What this task involves ▸ Can you output the lines unchanged, starting at the line that contains "Task: View the 18.2K likes count" and stopping after the line that contains "pos(35,168)"?

[Stored data]
::::::::

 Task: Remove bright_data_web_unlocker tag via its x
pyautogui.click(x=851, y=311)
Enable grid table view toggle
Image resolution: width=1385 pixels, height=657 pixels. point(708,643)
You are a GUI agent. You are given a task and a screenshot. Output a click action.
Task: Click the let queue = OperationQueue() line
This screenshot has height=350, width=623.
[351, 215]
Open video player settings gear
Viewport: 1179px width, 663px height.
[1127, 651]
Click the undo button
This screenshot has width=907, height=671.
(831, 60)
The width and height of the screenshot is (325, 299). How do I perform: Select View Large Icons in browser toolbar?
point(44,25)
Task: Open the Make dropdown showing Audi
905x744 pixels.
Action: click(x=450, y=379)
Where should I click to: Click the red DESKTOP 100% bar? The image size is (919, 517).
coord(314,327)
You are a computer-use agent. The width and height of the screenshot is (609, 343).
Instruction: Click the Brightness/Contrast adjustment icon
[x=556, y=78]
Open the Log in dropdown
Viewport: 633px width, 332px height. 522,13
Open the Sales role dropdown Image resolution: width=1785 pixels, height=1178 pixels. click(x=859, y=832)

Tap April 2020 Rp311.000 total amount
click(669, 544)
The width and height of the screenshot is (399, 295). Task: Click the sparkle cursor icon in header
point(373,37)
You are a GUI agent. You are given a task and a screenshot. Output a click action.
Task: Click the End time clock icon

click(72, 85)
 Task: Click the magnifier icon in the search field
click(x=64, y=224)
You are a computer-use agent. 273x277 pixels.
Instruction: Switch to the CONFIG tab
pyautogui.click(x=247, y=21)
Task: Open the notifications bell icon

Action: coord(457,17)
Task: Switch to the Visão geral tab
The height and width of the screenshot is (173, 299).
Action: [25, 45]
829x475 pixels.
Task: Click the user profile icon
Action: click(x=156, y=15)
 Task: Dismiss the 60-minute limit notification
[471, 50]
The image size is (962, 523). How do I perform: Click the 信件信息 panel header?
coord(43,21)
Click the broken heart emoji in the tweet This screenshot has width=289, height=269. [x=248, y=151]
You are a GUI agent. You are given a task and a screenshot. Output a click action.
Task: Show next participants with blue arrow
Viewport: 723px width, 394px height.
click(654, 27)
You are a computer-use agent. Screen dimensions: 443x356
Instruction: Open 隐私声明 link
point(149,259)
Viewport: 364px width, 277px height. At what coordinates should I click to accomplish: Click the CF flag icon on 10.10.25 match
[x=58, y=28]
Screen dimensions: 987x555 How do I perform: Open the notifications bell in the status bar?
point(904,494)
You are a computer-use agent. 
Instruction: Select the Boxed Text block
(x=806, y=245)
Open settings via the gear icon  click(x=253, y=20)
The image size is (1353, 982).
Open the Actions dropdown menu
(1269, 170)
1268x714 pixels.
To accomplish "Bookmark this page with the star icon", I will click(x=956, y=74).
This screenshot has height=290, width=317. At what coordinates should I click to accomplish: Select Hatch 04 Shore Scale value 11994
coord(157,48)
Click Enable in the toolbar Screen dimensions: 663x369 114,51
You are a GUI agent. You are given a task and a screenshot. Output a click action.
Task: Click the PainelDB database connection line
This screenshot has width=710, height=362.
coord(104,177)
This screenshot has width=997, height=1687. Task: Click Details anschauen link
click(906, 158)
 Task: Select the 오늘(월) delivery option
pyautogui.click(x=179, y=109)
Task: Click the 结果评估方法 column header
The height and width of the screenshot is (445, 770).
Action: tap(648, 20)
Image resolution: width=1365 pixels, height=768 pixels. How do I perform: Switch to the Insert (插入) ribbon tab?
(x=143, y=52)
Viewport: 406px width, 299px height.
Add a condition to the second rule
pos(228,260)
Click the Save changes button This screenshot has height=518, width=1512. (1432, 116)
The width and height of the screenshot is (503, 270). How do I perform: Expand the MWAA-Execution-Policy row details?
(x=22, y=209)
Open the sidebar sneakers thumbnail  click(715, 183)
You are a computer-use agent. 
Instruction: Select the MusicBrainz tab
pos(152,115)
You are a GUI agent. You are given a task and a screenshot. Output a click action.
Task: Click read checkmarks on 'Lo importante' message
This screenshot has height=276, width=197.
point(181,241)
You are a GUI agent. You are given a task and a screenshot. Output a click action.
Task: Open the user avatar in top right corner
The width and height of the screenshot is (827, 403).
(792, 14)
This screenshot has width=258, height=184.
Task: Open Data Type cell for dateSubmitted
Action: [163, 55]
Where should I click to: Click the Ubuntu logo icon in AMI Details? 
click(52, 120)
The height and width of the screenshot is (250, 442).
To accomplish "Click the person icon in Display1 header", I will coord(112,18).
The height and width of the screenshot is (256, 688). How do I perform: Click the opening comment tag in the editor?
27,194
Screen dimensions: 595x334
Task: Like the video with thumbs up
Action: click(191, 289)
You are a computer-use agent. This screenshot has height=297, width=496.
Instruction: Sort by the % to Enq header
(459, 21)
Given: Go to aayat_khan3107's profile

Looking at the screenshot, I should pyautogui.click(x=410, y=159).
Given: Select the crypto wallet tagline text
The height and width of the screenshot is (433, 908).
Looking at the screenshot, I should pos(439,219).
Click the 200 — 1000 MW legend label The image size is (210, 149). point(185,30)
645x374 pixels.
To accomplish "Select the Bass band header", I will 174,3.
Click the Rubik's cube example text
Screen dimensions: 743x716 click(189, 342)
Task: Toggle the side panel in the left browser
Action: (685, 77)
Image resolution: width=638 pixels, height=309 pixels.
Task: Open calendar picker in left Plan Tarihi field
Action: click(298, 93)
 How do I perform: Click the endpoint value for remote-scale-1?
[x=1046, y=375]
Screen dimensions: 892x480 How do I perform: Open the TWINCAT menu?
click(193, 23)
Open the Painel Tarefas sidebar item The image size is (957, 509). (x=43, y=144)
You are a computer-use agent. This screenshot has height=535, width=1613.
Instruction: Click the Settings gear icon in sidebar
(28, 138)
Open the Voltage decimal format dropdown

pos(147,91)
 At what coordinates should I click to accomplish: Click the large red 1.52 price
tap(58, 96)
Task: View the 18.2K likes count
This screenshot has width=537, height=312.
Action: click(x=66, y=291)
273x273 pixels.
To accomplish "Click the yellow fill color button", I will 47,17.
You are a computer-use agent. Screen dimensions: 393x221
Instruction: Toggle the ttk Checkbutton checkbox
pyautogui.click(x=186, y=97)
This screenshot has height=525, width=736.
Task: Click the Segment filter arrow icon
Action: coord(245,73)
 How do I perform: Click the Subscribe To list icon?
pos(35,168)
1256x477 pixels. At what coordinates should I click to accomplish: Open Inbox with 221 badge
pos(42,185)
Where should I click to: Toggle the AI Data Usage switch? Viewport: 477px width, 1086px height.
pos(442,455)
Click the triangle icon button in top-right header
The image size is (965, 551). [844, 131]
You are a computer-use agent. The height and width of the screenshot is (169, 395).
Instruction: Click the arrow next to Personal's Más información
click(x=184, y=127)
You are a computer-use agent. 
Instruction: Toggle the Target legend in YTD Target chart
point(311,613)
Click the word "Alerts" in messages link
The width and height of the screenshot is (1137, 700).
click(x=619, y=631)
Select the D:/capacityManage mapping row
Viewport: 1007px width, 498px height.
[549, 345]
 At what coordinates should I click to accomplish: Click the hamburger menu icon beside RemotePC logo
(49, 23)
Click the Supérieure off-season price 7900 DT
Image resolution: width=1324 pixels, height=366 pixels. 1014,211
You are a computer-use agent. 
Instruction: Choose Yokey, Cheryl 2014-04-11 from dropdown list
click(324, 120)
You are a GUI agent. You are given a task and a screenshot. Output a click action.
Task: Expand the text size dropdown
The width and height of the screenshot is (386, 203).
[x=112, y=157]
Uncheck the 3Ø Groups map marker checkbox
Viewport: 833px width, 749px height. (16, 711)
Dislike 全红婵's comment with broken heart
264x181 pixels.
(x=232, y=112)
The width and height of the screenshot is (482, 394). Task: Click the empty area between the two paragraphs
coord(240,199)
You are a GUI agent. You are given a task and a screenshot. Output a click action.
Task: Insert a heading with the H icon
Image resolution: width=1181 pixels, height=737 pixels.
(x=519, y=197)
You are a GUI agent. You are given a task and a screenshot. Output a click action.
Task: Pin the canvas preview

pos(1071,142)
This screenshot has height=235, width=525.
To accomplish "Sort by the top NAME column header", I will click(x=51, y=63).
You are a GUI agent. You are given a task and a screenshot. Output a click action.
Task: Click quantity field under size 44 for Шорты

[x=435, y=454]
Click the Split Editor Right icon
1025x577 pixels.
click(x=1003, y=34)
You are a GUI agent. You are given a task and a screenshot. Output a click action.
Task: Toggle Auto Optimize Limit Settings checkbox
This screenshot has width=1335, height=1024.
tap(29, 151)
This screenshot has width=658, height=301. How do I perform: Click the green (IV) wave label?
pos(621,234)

::::::::

Task result ▸
Task: View the 18.2K likes count
This screenshot has width=537, height=312.
Action: click(x=66, y=291)
273x273 pixels.
To accomplish "Click the yellow fill color button", I will 47,17.
You are a computer-use agent. Screen dimensions: 393x221
Instruction: Toggle the ttk Checkbutton checkbox
pyautogui.click(x=186, y=97)
This screenshot has height=525, width=736.
Task: Click the Segment filter arrow icon
Action: coord(245,73)
 How do I perform: Click the Subscribe To list icon?
pos(35,168)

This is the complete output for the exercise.